Alan Waddams told the Azerbaijani ANS TV channel that EU representatives, currently on a visit to Turkmenistan, said Ashgabat had agreed to export gas to Europe via Nabucco, but if the Turkmen side changed its mind, then Iran could step in as an alternative.
The $7-8 billion Nabucco pipeline, backed by the EU and the U.S., is expected to link energy-rich Central Asia to Europe through Turkey, Bulgaria, Romania, Hungary and Austria.
The European diplomat said Turkmen President Gurbanguly Berdymukhammedov announced at the meeting his agreement for gas exports.
Some experts say that without the support of Turkmenistan, a major natural gas producer in Central Asia, the Nabucco project is unrealistic.
Construction on the pipeline with a projected annual capacity of between 20 and 30 billion cubic meters has been tentatively scheduled to begin in 2010.
Azerbaijan, Iran, Turkmenistan and, more recently, Iraq have been seen as possible suppliers for the project.
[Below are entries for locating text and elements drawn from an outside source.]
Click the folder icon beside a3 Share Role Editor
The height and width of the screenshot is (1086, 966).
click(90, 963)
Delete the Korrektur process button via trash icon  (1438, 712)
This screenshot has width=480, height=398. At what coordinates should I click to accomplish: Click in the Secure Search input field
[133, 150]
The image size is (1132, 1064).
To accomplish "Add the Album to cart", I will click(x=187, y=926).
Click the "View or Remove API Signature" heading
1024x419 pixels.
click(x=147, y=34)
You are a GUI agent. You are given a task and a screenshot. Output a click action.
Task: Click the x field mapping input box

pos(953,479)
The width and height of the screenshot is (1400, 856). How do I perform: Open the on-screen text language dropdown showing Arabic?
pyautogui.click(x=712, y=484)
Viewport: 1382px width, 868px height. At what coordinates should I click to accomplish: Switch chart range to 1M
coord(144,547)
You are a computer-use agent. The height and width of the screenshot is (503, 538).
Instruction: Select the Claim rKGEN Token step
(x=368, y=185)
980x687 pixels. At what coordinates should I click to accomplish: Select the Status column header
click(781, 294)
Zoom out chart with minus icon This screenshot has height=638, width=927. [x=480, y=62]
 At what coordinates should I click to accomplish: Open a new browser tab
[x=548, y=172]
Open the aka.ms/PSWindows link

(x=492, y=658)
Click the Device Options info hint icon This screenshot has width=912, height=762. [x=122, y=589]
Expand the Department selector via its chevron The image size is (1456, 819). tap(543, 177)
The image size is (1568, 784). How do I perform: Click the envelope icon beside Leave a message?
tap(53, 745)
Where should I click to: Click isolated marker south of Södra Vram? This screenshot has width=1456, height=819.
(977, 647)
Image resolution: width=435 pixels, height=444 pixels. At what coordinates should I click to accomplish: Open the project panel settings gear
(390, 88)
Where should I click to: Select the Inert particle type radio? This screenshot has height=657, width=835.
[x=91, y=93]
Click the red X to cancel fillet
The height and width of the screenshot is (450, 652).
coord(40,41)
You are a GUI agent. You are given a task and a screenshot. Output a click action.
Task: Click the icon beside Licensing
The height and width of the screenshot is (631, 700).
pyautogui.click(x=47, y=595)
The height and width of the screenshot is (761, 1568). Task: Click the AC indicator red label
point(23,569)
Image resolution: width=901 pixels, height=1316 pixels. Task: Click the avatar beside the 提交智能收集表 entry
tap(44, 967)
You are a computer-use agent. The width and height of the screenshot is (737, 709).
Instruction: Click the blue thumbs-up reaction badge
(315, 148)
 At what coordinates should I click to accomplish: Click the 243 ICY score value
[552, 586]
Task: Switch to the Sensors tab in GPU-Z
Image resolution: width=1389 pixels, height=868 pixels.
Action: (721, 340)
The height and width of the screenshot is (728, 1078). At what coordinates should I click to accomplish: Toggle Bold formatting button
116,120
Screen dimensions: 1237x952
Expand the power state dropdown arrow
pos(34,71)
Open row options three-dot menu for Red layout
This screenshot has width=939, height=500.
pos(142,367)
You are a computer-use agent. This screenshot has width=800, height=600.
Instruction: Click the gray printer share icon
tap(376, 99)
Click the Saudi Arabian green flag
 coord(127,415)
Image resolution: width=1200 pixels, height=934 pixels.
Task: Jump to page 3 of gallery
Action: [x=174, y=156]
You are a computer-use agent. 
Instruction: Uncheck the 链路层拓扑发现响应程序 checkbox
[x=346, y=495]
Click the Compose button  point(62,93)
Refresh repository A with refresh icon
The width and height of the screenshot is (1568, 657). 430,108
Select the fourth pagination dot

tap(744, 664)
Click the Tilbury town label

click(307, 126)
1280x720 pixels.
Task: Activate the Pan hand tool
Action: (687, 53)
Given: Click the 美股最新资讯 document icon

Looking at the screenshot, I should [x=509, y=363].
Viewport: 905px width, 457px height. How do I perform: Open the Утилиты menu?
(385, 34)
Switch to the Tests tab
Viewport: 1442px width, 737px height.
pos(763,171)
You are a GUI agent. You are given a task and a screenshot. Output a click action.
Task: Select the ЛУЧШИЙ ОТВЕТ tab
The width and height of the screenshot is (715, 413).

Iraq is being backed by the United States.
Russia is skeptical about the successful implementation of the Nabucco pipeline in the near future citing insufficient gas supplies.
In what was widely seen as a major blow to the Nabucco project, Russia, Turkmenistan and Kazakhstan signed a deal in December to supply the Asian states' Caspian gas via Russia. Moscow also reached deals with Bulgaria and Serbia earlier this year on the South Stream pipeline to pump Central Asian gas to Europe.